Instructions to follow:
Among the records, find the lines that hold the string "Allen" and return them.

Dataset:
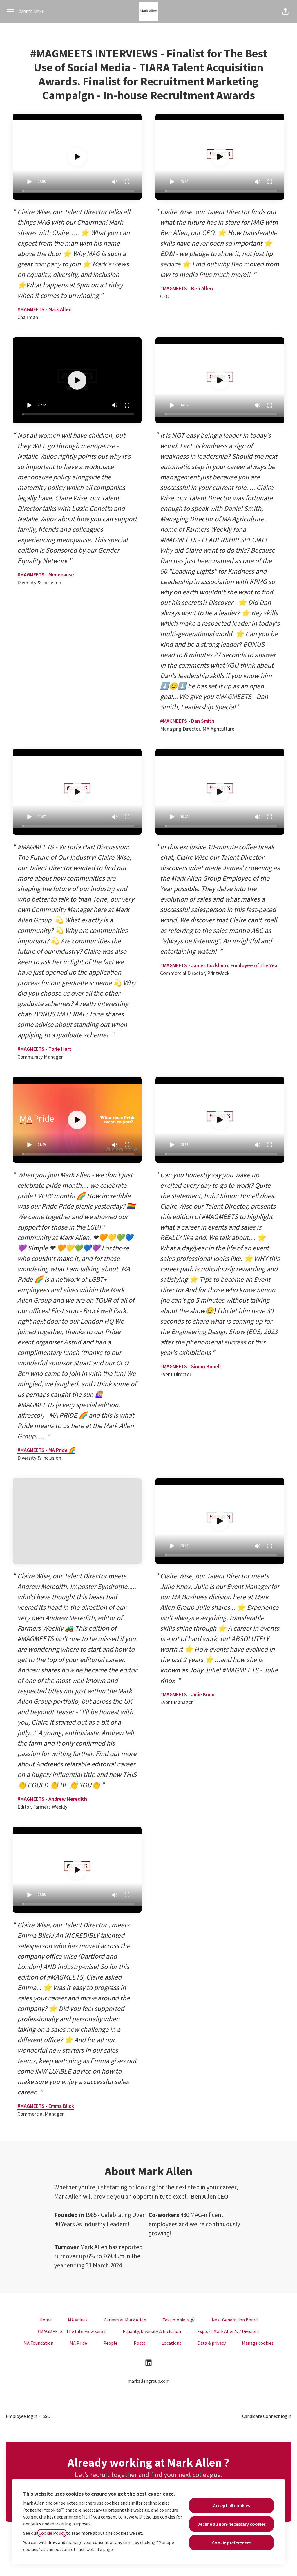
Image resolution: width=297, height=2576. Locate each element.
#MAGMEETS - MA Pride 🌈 (46, 1450)
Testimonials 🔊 (178, 2320)
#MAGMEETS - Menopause (45, 574)
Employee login (21, 2416)
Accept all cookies (231, 2505)
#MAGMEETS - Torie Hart (44, 1048)
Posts (139, 2343)
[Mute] (115, 182)
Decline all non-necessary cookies (231, 2524)
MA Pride (78, 2343)
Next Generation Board (235, 2320)
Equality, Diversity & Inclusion (152, 2331)
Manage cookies (258, 2343)
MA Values (78, 2320)
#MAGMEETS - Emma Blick (45, 2106)
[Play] (29, 182)
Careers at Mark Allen (125, 2320)
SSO (46, 2416)
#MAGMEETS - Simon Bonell (190, 1366)
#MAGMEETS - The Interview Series (72, 2331)
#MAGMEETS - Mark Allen (44, 309)
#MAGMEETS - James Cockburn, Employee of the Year (219, 965)
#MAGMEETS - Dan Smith (187, 721)
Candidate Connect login (266, 2416)
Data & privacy (212, 2343)
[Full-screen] (127, 182)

Reply:
Careers at Mark Allen (125, 2320)
#MAGMEETS - Mark Allen (44, 309)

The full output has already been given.